What you are asked to do
Quote the lines below exactly, from the one that holds "聖蒙福 (14, 626)" through the final line of the records, and only those.

Saved entries
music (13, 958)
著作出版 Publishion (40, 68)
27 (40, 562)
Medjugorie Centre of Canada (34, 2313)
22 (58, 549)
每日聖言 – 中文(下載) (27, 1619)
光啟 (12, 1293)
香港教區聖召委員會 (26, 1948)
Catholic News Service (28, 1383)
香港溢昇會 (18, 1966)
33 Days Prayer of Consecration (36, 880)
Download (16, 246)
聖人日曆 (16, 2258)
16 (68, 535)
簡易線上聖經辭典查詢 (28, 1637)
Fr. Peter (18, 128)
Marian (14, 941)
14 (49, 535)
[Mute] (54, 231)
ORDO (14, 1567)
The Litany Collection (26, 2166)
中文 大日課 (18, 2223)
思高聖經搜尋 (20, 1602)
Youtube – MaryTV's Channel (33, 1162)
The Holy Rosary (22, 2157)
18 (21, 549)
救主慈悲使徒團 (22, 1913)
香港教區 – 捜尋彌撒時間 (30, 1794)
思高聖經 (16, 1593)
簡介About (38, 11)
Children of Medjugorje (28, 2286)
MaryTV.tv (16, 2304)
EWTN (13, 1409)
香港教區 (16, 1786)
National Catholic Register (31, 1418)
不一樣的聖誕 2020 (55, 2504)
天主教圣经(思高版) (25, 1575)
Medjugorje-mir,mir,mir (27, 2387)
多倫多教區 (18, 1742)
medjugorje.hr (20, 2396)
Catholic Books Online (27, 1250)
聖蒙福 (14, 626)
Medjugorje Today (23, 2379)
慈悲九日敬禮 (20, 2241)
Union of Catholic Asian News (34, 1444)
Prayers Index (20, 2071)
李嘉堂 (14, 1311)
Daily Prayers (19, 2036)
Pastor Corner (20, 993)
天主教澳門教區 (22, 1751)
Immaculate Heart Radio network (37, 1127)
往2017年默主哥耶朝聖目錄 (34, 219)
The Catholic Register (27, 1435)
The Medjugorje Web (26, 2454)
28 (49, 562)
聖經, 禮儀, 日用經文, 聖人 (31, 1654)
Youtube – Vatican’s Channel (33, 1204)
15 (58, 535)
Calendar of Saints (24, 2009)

Output below
聖蒙福 (14, 626)
Medjugorje Today (23, 2379)
慈悲九日敬禮 (20, 2241)
Union of Catholic Asian News (34, 1444)
Prayers Index (20, 2071)
李嘉堂 (14, 1311)
Daily Prayers (19, 2036)
Pastor Corner (20, 993)
天主教澳門教區 (22, 1751)
Immaculate Heart Radio network (37, 1127)
往2017年默主哥耶朝聖目錄 (34, 219)
The Catholic Register (27, 1435)
The Medjugorje Web (26, 2454)
28 (49, 562)
聖經, 禮儀, 日用經文, 聖人 (31, 1654)
Youtube – Vatican’s Channel (33, 1204)
15 (58, 535)
Calendar of Saints (24, 2009)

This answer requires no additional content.